··· Material supplied ···

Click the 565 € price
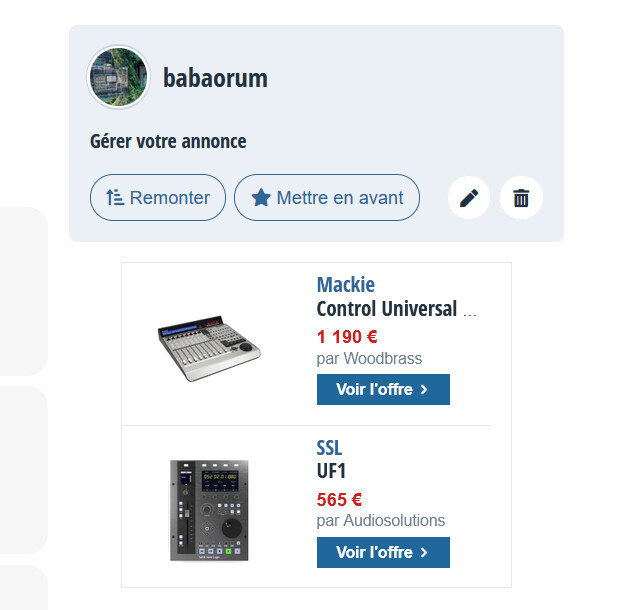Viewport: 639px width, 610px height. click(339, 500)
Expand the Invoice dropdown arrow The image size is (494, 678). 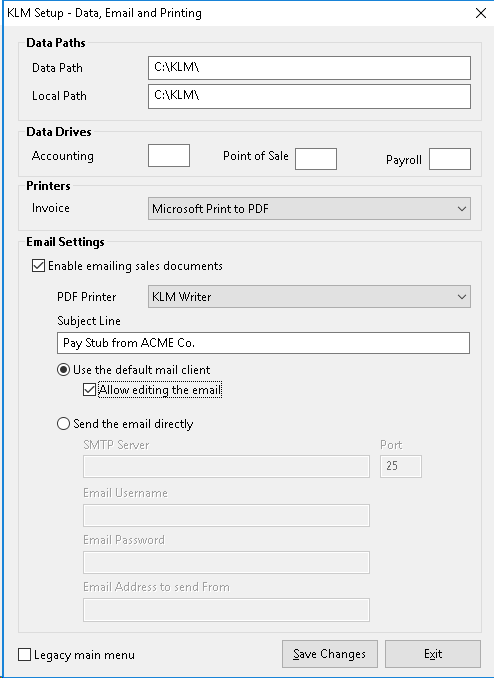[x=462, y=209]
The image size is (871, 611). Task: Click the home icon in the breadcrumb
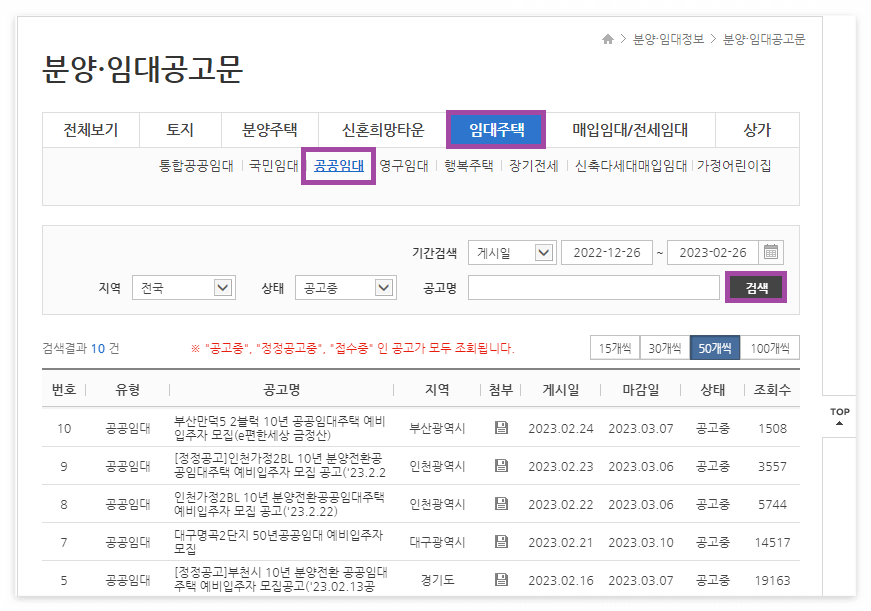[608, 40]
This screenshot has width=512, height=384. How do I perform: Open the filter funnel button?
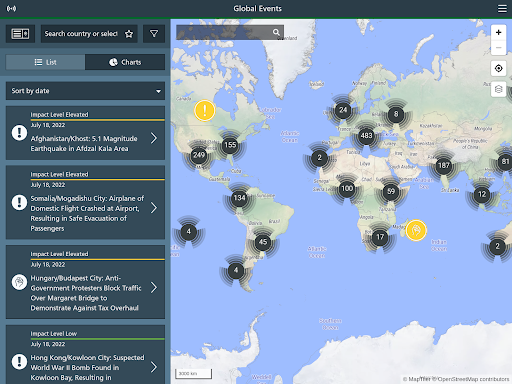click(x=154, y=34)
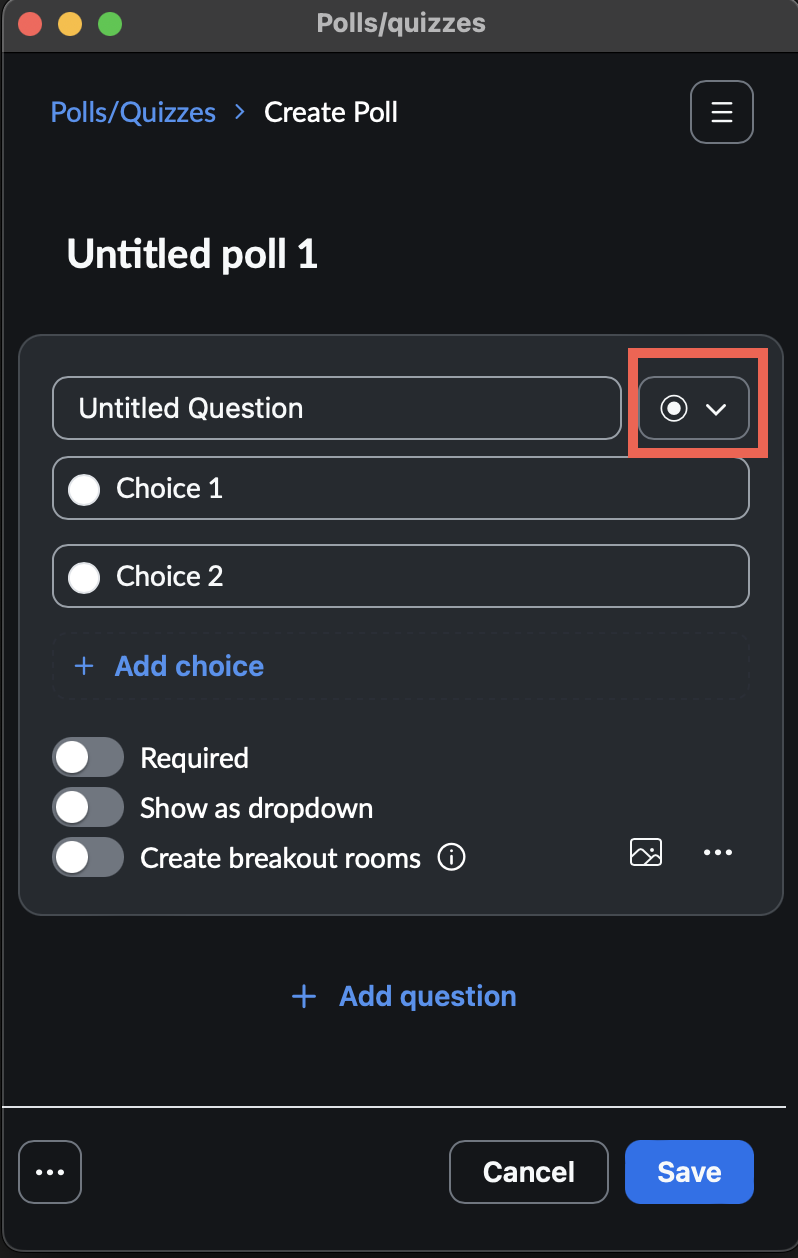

···

### To do
All that is required is an exact reproduction of the lines from the one containing "This screenshot has" to the final line of the listing above, pictures omitted.

### Solution to the problem
This screenshot has width=512, height=384. How do I perform: Open the filter funnel button?
click(x=154, y=34)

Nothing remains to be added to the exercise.